(Task details)
Count the lines in the records below that contain the string "Find", matching case exactly. Reply with the number only.

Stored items
= = = = =

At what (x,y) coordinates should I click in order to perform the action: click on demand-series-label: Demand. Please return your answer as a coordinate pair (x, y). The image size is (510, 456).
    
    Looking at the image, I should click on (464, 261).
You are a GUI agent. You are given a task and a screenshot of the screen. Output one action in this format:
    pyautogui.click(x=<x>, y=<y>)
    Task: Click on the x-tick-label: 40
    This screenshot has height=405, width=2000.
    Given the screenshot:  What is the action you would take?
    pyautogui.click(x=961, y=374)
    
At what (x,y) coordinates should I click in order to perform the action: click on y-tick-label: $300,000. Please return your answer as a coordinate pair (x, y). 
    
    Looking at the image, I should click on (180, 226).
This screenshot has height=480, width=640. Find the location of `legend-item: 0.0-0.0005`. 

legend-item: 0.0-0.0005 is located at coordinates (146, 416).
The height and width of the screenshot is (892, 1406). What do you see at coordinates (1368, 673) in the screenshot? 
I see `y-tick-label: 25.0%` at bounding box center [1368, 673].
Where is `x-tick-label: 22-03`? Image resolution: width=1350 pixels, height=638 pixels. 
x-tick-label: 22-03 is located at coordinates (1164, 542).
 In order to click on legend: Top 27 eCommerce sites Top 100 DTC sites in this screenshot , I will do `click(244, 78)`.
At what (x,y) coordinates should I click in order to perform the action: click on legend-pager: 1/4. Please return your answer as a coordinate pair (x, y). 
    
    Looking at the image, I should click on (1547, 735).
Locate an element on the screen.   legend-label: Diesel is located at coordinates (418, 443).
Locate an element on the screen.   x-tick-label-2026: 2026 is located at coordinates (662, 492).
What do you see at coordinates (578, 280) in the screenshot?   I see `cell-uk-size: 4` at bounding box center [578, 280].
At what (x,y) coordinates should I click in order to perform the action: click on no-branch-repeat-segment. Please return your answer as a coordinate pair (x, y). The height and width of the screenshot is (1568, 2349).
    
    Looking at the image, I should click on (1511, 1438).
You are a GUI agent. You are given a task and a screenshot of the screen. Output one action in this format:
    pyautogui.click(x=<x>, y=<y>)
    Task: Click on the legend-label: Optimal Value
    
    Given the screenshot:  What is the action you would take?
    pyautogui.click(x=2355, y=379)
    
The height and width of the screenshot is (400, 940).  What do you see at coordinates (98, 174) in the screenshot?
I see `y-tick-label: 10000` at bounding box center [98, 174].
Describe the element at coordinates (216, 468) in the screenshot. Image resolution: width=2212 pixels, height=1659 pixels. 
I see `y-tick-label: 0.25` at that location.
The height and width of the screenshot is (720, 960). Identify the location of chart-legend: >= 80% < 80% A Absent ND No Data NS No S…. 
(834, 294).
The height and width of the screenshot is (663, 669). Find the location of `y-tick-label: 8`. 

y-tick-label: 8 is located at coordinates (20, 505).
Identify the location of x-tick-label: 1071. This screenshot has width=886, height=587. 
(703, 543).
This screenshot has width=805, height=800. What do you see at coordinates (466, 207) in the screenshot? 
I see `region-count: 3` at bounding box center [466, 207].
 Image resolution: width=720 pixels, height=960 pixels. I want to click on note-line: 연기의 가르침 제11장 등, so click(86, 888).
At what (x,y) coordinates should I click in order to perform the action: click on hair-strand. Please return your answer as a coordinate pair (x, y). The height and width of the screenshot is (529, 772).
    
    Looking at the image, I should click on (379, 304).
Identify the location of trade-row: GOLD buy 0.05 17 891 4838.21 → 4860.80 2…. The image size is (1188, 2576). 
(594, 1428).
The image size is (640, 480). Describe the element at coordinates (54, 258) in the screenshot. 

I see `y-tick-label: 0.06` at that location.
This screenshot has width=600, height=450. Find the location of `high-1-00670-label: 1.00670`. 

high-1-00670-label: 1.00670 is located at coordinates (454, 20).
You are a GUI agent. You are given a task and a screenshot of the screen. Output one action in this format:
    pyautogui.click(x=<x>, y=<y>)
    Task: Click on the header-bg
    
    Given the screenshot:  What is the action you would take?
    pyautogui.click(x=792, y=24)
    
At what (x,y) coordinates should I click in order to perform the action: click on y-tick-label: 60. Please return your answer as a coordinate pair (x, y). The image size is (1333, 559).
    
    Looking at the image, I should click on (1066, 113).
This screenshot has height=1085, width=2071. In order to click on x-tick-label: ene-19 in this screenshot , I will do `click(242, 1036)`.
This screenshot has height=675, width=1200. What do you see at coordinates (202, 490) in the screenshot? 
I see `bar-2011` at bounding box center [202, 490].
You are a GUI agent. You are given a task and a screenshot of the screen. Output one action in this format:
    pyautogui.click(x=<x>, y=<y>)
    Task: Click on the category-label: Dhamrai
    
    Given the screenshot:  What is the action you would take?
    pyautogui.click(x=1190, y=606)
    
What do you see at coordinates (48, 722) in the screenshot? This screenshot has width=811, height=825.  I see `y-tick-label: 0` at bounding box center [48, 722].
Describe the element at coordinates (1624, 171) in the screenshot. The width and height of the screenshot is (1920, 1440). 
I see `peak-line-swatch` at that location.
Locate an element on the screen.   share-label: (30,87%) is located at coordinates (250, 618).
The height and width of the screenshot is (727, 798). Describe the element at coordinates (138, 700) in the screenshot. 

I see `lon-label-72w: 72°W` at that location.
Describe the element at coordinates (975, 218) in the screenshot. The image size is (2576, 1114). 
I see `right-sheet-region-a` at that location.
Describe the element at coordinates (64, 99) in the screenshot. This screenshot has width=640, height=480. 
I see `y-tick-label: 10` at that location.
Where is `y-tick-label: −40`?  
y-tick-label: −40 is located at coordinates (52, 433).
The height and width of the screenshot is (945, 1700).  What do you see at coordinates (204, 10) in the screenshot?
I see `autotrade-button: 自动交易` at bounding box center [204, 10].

= = = = =

(Task answer)
3